Leopold encouraged people to expand their vision of the world around them to include the natural world in their community as they would their neighbors. When people begin to look at plants, animals, soils, and waters in that context, they may consider them in a different way.

QUESTIONS

1. Compare your values with Leopold’s: Is the ability to see geese more important to you than television or social media? Are you one who can live without wild things or one who cannot? How do various groups in American society currently determine the value of wild things? How is this demonstrated? How do disagreements about values play out in our government or society?

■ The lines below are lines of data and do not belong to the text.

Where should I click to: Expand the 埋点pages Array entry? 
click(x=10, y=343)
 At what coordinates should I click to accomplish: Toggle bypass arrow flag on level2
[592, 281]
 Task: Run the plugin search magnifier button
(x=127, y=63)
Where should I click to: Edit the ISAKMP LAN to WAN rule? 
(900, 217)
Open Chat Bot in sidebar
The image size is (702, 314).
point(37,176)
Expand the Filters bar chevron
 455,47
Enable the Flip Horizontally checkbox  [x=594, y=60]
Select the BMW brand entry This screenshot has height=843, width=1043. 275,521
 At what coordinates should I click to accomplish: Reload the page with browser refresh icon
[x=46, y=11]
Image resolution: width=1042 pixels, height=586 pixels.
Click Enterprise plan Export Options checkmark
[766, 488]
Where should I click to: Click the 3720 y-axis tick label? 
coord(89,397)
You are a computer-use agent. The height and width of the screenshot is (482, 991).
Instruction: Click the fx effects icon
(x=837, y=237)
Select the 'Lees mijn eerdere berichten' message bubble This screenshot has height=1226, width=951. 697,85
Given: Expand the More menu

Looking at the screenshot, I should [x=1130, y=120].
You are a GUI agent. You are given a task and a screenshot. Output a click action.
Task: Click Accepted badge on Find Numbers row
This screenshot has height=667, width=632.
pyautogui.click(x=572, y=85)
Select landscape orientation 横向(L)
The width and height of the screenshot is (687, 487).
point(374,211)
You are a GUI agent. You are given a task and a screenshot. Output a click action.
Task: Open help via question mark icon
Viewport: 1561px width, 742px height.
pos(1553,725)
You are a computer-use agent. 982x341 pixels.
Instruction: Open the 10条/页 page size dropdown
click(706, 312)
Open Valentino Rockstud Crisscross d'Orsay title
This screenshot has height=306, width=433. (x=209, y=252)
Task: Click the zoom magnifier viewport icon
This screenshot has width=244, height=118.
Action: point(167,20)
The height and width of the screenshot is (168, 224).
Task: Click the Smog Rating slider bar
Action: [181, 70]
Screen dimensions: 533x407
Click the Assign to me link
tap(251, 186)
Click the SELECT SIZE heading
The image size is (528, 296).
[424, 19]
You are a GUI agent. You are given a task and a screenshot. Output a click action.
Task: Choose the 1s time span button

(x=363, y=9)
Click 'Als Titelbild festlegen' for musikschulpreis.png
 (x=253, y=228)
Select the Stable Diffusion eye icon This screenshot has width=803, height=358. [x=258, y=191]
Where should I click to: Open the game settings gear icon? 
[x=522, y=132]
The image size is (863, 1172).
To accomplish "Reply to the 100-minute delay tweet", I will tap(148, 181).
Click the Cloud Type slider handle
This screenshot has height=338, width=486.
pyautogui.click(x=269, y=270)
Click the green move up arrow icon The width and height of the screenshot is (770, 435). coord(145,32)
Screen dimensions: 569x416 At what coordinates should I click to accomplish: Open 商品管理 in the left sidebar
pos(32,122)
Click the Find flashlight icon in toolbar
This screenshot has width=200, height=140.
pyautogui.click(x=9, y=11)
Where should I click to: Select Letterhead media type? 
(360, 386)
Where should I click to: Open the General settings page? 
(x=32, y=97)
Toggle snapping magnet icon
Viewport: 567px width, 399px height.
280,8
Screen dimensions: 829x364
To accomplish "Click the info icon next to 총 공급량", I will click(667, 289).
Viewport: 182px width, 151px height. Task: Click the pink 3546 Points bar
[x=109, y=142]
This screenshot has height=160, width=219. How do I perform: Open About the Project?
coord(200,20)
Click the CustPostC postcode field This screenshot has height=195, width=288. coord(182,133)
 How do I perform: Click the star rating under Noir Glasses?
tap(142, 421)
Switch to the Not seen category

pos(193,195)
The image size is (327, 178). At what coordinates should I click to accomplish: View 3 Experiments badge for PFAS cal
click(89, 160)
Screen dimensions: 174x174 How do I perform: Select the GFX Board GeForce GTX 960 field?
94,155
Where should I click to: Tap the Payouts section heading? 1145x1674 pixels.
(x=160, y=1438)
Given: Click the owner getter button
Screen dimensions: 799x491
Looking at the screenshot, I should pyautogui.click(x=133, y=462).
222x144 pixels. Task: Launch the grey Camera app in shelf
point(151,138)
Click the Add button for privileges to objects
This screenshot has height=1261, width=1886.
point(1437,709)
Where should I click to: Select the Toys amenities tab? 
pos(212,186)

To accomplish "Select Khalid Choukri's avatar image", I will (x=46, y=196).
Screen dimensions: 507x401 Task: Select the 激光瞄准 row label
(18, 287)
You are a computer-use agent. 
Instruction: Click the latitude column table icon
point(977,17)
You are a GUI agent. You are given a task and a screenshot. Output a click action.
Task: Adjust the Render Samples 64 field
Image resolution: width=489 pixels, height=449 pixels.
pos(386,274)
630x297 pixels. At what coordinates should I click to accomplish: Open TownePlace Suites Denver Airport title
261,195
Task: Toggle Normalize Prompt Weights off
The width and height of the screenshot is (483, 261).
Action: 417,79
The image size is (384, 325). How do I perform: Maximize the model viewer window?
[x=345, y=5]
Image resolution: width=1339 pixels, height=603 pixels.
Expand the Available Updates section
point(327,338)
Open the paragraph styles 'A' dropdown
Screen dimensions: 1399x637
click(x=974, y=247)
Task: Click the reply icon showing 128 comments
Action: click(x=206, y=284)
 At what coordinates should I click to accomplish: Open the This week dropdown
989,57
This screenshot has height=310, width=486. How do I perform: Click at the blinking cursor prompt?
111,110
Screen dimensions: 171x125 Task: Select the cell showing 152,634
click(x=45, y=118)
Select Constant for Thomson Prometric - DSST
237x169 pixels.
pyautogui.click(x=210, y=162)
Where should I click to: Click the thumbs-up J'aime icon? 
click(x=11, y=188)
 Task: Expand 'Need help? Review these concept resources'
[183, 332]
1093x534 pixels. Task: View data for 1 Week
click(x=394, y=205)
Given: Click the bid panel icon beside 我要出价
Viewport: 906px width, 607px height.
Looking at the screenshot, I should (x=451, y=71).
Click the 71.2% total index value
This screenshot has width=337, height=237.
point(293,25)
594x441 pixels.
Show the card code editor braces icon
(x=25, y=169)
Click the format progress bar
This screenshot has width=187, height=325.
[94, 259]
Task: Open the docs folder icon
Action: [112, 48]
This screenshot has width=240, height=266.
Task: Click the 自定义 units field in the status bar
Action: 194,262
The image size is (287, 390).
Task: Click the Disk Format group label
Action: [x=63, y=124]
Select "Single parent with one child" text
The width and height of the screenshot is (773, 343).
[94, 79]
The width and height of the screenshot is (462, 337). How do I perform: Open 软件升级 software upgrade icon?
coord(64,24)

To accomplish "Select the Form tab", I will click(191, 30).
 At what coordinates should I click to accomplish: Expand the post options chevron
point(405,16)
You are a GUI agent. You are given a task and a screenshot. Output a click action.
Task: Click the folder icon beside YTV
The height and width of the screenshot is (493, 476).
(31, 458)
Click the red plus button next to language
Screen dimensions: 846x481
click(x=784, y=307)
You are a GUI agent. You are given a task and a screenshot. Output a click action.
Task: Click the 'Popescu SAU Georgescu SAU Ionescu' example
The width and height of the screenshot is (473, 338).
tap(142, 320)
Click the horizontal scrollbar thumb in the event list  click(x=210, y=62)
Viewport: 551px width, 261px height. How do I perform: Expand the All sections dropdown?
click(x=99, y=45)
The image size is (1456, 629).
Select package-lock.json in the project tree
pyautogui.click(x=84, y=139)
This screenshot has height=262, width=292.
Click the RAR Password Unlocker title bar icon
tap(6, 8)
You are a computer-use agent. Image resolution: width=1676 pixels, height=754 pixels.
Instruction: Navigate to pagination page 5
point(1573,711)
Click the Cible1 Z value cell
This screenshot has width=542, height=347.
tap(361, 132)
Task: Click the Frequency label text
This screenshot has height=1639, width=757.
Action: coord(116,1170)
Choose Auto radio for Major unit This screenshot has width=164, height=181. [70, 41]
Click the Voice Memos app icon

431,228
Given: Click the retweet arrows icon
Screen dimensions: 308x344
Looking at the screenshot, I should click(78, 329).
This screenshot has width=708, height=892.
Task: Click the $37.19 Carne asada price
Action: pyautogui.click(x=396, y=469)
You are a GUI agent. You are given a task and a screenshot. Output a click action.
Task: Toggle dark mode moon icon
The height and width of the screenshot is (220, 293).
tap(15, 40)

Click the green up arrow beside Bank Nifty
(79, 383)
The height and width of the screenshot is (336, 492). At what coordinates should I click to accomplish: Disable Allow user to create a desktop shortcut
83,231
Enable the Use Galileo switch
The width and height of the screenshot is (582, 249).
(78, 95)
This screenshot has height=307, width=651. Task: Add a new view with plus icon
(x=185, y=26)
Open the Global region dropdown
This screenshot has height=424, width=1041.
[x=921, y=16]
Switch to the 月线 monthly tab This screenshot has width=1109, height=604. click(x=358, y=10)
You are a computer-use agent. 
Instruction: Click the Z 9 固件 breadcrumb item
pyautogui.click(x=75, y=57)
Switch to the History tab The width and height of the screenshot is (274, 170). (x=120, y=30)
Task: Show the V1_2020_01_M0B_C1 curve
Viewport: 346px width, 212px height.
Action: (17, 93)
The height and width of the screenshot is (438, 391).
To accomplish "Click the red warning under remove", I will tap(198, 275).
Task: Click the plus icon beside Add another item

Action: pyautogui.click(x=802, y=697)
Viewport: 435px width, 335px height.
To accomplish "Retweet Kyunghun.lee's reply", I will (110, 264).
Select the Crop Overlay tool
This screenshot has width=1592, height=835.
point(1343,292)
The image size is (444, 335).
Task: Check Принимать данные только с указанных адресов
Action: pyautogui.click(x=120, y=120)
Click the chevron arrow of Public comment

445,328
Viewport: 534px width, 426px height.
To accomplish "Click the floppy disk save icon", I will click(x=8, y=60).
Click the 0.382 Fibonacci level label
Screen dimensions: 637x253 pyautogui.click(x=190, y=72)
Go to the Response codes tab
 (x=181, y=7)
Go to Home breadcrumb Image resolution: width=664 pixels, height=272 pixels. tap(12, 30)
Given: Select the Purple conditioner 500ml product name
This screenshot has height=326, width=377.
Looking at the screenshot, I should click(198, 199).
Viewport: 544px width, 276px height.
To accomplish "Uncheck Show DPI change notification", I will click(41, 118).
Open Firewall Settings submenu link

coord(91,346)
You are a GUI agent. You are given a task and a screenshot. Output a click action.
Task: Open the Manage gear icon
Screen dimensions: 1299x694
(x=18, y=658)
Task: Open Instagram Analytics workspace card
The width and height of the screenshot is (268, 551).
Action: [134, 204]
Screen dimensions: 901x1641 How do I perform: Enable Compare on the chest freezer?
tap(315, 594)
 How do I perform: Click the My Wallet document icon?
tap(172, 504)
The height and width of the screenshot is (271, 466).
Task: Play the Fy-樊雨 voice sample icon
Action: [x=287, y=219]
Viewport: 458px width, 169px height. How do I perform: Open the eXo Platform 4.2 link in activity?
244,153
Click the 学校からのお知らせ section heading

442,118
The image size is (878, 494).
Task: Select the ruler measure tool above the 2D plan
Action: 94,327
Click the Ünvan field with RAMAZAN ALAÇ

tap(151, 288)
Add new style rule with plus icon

2. Leopold talks about the need to “get the company back in step.” Who is the company in this metaphor? What does Leopold suggest might be needed for the company to get back in step? Has the definition of conservation changed or stayed the same since Leopold’s time? What does Leopold refer to when he talks about “community”?

Thinking Like a Mountain

KEY CONCEPT: HUMILITY

Leopold’s own misdeeds led him to be very concerned about the impacts of those with good intentions, but incomplete information. According to Leopold, humanity’s blind pursuit of “success” needs to be re-evaluated.

QUESTIONS

3. Politicians are often criticized for changing their minds or positions on issues. However, it is critical for scientists to be able to do just this, sometimes referred to as a “paradigm shift.” Can you think about a time when learning allowed you consciously to change your mind about something? Is this the goal of education?

4. This essay identifies many different perspectives, that of the wolf, the hunter, the rancher, and ultimately the mountain. Leopold is challenging the reader to re-read the natural order from the mountain’s perspective. What does that mean to you?

5. Leopold describes the intense power of seeing the “green fire” die in the wolf’s eye, but he didn’t understand until many years later why his actions felt wrong. Have you ever done something environmentally related you thought was OK, but regretted it later once you became more aware? What made you realize you were mistaken?

6. At the end of the essay Leopold seems to be asking if complacency, or “safety,” will ultimately result in danger. “Wildness” reminds us that we cannot, or perhaps even should not, try to control everything. Do you agree? Why/why not?